Energy retailer IGS commits to net-zero by 2040

One of the US's largest energy retailers, IGS, has announced a new commitment to reach net-zero emissions for its operations and the services it provides to its domestic and business customers by 2040, pledging to provide 100% renewable electricity and carbon-neutral gas.

Energy retailer IGS commits to net-zero by 2040

Over the next decade

IGS, which serves more than one million energy customers, will reduce the direct and indirect emissions from its operations and customer products and services to reach the net-zero commitment by 2040. IGS Energy will also purchase carbon offsets and Renewable Energy Certificates (RECs) from verified sustainability projects across the globe.

The Ohio-based energy company will offer the 100% renewable electricity and carbon-neutral natural gas to new residential customers from this week onwards.

 “Energy companies have an obligation to be the driving force toward a sustainable energy future, and this is just one of many actions we are taking to meet that obligation,” IGS Energy’s chief executive Scott White said.

“People want to be responsible energy consumers, and it is incumbent on the industry to give them the resources to take charge of their own energy consumption for energy independence and a healthier planet.”

Over the next decade, IGS will aim to shift to clean energy solutions, including building on its existing solar division.

As a member of the Conscious Capitalism movement, IGS Energy has also committed $1.2m over the next two years to non-profits that are aiming to address sustainable energy access and challenges.

American dreams

Renewable energy was listed as the fastest-growing energy source in the US, with generation capabilities increasing 100% between 2000 to 2018. Renewables currently account for more than 17% of the US’s net electricity generation.

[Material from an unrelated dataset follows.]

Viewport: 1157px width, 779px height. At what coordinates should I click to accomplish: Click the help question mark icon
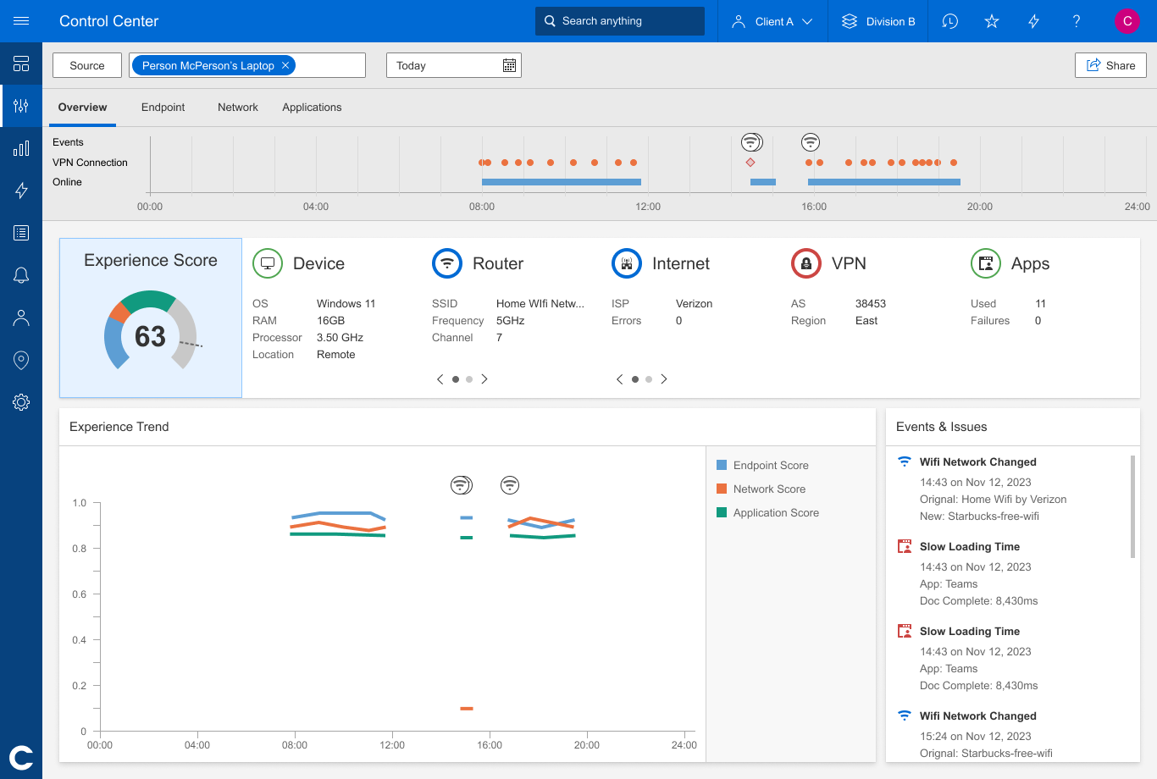coord(1076,21)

While US President Donald Trump is pushing ahead with plans to withdraw the US from the Paris Agreement (while subsequently rolling back existing environmental legislation), the US could still have a place at the table on global climate discussions.

With COP26 now delayed to November 2021, if the Democrats were to win the upcoming election, they could decide to match the will of hundreds of US businesses by pledging to the Paris Agreement, which would see the country prioritise renewables further.

Globally, almost three-quarters of new electricity generation capacity built in 2019 consists of renewable energy technology – an all-time record – according to data from the International Renewable Energy Agency (IRENA).

IRENA’s data shows that fossil fuel power plants are in decline in the US (as well as Europe), with more decommissioned than built in 2019.